En Suisse, l'assistance au suicide n'est pas explicitement autorisée. Mais selon ce que prévoit l'article 115 du Code pénal, elle n'est punissable qu'en cas de "mobile égoïste".
"Celui qui, poussé par un mobile égoïste, aura incité une personne au suicide, ou lui aura prêté assistance en vue du suicide, sera, si le suicide a été consommé ou tenté, puni d’une peine privative de liberté de cinq ans au plus ou d’une peine pécuniaire."
Article 115 du Code pénal suisse
Dans le cas du dispositif "Sarco", les autorités disent ne pas connaître le fonctionnement et les intentions – notamment financières et idéologiques – de l'association. Une enquête pénale est donc ouverte pour "incitation et aide au suicide".
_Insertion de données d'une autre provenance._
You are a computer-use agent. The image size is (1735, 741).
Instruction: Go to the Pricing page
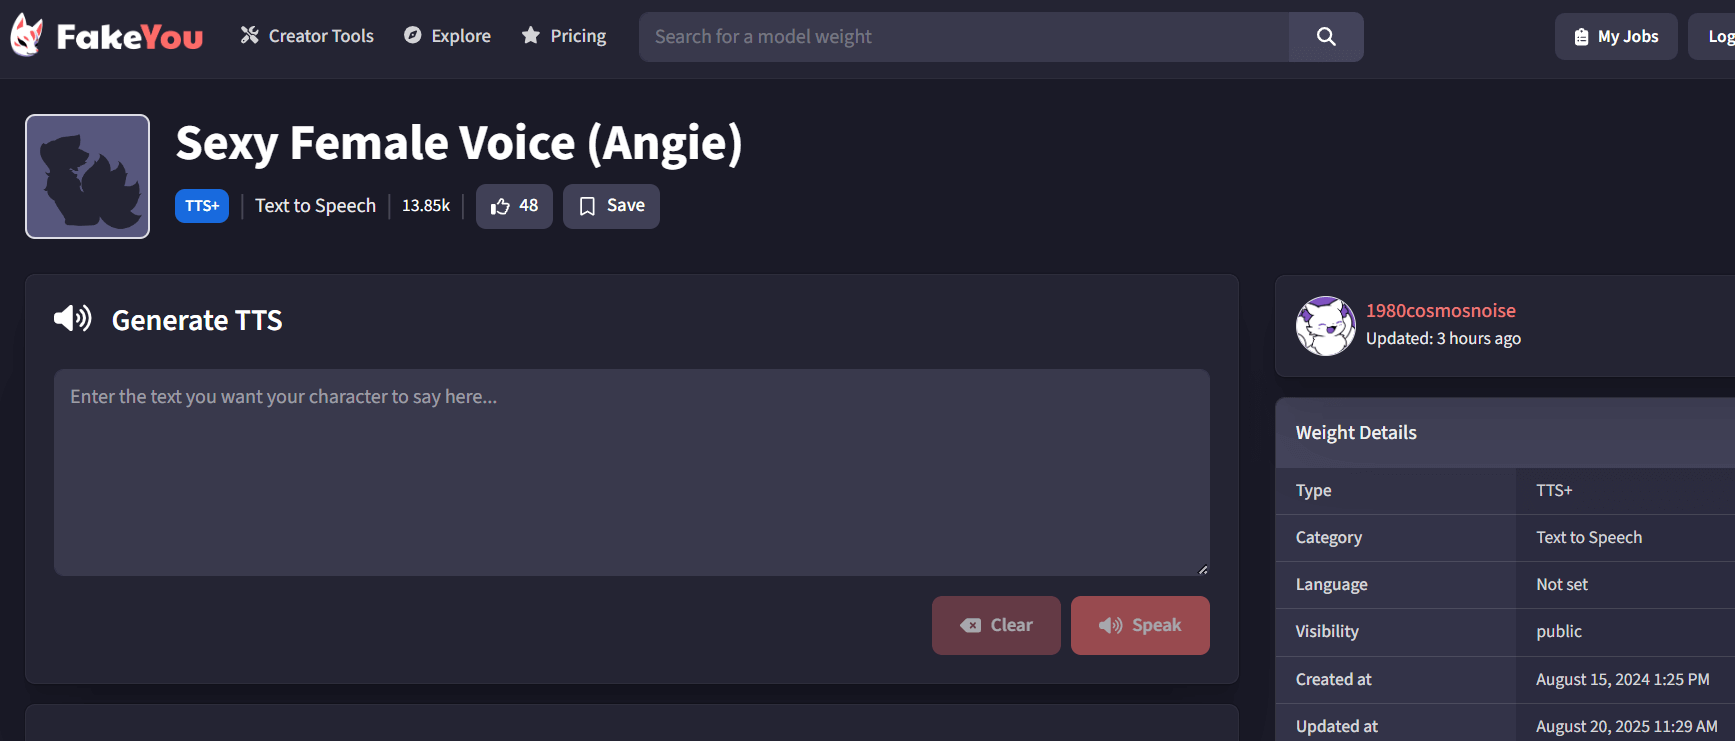pyautogui.click(x=564, y=36)
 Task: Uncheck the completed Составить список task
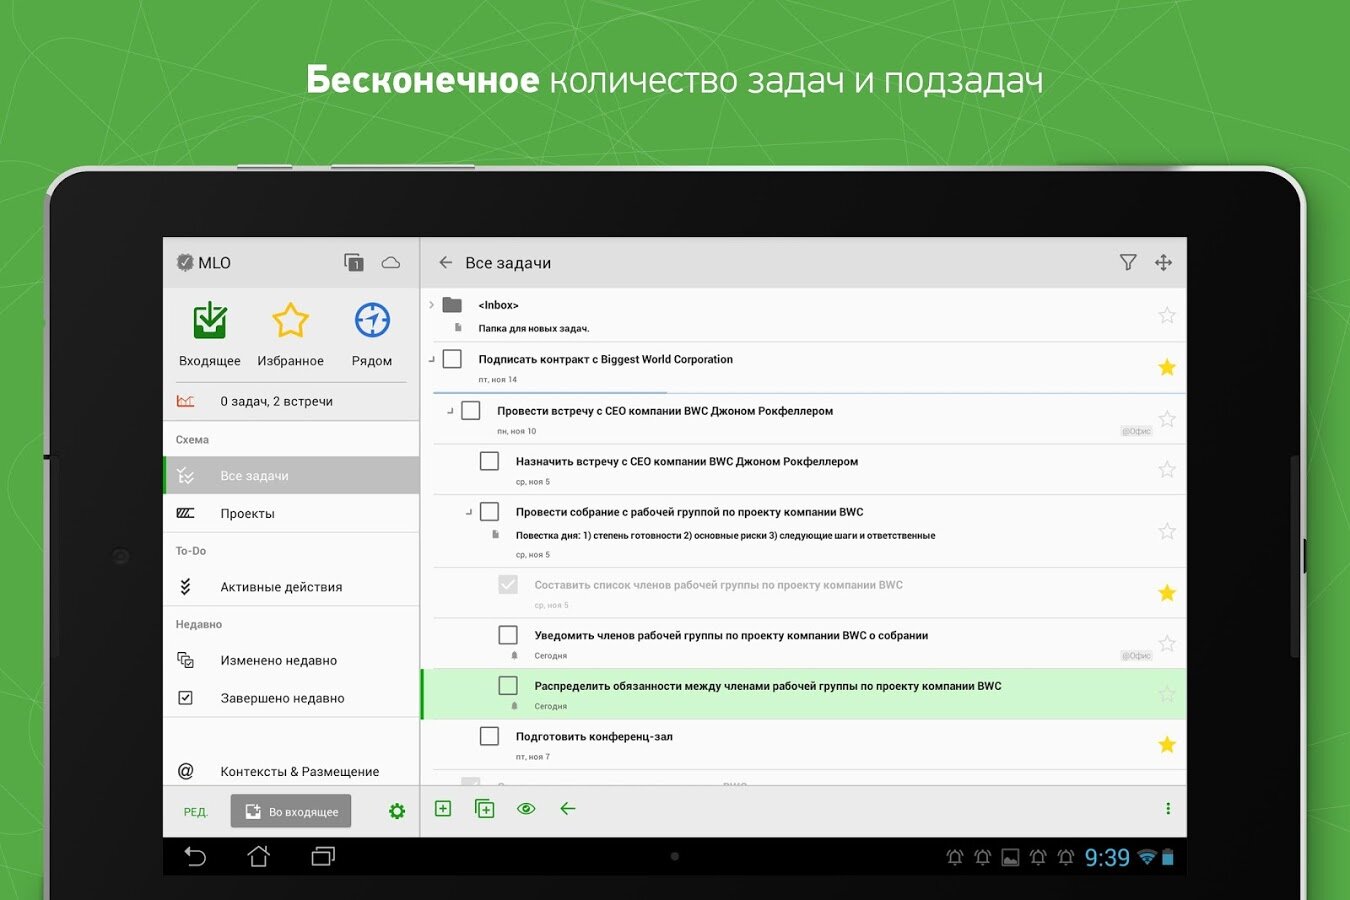tap(508, 585)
Selon les propos du premier procureur de Schaffhouse rapportés par la RTS, l'enquête doit permettre d'apporter de la clarté et un embryon de première jurisprudence sur cette méthode très controversée de suicide par l'azote.
En juillet déjà, la menace de poursuites pénales
Celle-ci soulève en effet de vives inquiétudes en Suisse depuis le mois de juillet. Le quotidien zurichois NZZ am Sonntag avait alors révélé que la capsule d'aide au suicide pourrait être utilisée pour la première fois sur le sol helvétique.
De son côté, The Last Resort avait affirmé, lors d'une conférence de presse donnée le 17 juillet, que cette méthode, qui permet de mourir sans l'aide d'un médecin, pourrait être utilisée "très bientôt".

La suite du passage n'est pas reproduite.